# About this task
Copy out, from the entries below, each line holding the string "toolbar".

======== Data listing ========

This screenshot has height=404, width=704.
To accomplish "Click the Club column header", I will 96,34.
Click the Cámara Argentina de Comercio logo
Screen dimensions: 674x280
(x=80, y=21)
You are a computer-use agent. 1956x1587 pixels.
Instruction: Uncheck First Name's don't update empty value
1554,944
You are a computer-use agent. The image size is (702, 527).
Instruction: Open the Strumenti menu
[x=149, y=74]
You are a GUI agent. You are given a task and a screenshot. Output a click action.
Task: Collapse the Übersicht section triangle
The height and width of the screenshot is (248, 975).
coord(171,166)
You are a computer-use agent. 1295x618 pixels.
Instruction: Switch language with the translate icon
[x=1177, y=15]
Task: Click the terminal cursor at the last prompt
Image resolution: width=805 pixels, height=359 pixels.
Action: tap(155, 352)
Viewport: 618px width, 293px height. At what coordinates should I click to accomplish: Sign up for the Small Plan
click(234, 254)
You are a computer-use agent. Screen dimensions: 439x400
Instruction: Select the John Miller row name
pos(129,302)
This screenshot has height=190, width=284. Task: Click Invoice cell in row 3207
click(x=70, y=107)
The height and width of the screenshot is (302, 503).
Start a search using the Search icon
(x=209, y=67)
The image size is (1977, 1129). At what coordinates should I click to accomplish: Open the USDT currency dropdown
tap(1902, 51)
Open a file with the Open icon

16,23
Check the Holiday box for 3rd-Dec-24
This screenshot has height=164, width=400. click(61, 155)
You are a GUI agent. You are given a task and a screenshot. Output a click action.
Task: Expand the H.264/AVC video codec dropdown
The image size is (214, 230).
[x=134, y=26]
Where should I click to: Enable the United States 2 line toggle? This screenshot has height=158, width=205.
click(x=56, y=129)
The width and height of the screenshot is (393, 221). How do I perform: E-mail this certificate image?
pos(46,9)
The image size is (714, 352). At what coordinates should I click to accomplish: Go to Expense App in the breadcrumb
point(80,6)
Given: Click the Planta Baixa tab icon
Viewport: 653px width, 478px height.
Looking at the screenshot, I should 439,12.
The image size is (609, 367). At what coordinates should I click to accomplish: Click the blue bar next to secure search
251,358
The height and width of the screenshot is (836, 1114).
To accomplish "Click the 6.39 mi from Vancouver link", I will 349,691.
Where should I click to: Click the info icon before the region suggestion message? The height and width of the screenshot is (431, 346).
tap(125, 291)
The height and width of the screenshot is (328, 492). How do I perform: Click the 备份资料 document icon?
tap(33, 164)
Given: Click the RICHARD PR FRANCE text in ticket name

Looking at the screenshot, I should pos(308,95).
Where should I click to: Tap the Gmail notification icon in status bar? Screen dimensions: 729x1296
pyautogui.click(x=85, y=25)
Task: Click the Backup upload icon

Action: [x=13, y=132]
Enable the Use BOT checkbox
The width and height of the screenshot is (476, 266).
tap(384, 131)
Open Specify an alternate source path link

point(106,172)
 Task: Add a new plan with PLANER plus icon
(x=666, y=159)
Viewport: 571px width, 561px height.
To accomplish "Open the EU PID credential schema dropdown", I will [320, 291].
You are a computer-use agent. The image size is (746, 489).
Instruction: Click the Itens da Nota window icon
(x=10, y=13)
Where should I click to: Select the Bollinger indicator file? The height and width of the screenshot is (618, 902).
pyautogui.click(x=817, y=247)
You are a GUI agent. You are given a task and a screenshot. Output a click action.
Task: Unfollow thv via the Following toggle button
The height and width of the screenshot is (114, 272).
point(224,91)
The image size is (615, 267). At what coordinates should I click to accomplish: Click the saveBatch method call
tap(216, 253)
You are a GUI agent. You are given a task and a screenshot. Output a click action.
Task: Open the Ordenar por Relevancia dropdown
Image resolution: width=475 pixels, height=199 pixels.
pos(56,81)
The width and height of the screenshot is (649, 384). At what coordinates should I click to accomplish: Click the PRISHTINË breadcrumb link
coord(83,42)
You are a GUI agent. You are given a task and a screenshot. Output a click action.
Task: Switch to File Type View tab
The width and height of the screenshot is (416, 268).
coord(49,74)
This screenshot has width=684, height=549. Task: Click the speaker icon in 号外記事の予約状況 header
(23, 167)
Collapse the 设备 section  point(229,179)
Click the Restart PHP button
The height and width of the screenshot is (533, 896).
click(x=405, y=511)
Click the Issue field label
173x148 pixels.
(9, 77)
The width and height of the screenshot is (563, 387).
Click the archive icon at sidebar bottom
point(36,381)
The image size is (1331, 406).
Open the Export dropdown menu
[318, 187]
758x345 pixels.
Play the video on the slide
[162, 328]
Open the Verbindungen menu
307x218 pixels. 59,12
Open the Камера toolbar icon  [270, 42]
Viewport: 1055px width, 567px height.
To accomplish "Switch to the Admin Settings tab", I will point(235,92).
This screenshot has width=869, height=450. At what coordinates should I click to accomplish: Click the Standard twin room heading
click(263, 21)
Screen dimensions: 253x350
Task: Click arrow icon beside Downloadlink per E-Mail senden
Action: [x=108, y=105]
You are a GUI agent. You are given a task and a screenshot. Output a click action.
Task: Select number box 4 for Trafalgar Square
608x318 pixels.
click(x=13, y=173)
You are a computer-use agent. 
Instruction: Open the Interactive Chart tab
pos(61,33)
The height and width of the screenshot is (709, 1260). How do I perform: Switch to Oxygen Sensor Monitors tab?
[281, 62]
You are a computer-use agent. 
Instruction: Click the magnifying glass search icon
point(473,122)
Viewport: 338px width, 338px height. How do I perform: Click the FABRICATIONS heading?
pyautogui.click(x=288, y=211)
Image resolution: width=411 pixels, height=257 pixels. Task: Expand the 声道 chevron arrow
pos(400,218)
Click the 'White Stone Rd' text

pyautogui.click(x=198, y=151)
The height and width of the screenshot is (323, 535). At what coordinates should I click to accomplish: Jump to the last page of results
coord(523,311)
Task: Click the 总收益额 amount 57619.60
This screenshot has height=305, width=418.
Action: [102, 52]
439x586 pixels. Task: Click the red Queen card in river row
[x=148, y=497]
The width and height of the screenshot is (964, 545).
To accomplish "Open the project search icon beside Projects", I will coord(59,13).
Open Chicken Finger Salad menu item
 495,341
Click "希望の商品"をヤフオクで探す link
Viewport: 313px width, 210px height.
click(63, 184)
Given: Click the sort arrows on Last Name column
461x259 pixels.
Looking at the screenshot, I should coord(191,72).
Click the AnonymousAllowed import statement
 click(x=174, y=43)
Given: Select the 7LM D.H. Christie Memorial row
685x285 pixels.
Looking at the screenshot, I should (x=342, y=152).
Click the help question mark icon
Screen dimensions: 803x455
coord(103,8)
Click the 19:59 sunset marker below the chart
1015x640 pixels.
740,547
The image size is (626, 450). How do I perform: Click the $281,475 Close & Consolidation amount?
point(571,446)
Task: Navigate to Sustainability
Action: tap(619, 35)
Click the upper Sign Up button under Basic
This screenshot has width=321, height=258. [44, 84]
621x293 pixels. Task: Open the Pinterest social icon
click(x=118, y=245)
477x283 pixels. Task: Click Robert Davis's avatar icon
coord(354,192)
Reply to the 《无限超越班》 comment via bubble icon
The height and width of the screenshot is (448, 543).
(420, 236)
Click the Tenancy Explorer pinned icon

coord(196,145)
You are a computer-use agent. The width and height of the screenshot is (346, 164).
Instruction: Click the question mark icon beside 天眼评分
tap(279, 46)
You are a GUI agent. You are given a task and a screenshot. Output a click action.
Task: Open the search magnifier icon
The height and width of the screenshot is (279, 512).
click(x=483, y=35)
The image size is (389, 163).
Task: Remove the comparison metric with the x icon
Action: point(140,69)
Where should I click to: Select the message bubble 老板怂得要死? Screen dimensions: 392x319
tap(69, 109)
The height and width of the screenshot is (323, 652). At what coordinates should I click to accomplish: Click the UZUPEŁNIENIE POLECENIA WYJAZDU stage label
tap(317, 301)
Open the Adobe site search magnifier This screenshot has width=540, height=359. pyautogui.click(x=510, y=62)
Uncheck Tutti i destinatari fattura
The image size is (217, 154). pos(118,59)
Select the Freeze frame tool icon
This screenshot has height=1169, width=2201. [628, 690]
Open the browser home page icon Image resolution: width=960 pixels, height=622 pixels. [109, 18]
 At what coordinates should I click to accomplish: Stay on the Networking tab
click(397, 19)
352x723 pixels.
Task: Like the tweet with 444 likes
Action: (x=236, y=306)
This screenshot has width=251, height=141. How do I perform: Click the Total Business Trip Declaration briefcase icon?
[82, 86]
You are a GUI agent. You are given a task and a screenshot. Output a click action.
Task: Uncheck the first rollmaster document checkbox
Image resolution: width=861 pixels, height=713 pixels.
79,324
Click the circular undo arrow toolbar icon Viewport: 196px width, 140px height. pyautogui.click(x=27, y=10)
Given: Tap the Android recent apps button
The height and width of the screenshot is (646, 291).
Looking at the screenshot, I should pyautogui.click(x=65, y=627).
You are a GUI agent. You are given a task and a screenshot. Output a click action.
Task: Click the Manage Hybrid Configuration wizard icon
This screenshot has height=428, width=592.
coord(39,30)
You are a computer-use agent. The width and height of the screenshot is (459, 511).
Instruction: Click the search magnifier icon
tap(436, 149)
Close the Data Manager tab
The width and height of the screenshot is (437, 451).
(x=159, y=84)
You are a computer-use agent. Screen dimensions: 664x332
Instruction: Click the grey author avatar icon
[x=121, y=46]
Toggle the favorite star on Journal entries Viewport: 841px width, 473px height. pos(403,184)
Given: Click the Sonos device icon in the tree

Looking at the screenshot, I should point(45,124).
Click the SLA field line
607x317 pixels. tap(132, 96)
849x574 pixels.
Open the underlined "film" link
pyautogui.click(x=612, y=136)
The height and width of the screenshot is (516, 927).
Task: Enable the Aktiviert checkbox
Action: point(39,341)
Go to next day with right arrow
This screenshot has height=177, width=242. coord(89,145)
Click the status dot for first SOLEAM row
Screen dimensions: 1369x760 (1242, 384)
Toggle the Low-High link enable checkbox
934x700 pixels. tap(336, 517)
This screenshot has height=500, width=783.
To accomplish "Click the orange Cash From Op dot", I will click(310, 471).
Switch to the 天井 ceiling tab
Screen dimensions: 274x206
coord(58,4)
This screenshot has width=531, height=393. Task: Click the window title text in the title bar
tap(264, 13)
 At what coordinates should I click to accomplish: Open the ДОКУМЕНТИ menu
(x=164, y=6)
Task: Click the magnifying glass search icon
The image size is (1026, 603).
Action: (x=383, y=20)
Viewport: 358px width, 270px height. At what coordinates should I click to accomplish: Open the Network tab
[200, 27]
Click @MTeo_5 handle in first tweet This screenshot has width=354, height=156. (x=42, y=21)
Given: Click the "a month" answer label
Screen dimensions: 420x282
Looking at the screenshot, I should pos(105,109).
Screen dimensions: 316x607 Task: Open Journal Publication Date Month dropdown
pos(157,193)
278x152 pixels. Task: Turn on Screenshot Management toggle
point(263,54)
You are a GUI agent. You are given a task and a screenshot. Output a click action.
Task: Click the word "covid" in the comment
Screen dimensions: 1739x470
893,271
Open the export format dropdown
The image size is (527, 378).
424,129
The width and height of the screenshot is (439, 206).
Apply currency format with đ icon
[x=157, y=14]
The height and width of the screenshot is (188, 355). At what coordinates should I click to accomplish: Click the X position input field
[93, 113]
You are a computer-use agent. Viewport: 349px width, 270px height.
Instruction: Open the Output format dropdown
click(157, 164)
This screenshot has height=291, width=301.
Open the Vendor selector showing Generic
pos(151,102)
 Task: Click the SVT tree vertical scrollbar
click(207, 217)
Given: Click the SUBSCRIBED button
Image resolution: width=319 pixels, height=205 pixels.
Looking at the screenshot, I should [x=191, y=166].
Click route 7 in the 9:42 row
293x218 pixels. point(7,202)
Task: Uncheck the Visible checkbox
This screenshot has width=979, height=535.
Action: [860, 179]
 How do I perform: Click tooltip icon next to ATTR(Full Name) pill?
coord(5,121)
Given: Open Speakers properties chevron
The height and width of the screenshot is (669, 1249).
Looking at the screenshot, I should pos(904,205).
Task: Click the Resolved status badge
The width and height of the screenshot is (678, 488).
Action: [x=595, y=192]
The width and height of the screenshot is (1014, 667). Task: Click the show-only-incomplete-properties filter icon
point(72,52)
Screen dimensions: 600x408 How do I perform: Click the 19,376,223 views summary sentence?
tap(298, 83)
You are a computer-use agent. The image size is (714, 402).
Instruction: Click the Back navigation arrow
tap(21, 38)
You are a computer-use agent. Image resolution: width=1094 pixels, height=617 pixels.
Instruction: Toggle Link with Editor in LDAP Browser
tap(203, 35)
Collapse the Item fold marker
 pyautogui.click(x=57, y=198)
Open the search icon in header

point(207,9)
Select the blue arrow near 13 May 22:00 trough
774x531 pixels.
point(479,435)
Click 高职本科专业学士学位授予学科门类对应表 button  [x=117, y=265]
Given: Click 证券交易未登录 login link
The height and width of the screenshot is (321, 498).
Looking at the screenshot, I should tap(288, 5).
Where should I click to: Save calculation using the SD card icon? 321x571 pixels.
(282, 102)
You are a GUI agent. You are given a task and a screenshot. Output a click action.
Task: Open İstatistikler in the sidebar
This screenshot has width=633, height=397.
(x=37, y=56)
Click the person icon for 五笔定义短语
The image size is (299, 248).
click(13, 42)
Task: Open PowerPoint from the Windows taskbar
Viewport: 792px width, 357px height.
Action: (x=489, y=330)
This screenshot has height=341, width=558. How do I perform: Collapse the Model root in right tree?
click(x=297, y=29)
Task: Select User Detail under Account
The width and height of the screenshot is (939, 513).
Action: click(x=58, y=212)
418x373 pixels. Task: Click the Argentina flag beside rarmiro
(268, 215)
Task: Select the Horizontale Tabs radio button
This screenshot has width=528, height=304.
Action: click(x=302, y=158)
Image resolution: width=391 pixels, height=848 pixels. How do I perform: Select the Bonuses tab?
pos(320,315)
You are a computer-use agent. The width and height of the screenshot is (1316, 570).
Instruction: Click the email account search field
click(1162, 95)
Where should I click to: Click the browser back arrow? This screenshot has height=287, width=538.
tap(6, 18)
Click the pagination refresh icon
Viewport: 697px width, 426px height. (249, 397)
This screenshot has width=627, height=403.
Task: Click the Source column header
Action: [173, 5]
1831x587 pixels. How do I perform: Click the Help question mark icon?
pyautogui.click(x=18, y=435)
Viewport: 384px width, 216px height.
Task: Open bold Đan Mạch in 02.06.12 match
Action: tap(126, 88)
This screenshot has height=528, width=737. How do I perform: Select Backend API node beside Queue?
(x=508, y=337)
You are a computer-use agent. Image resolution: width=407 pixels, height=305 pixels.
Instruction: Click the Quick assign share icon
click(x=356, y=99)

========

# Result of the exercise
Open the Камера toolbar icon  [270, 42]
Click the circular undo arrow toolbar icon Viewport: 196px width, 140px height. pyautogui.click(x=27, y=10)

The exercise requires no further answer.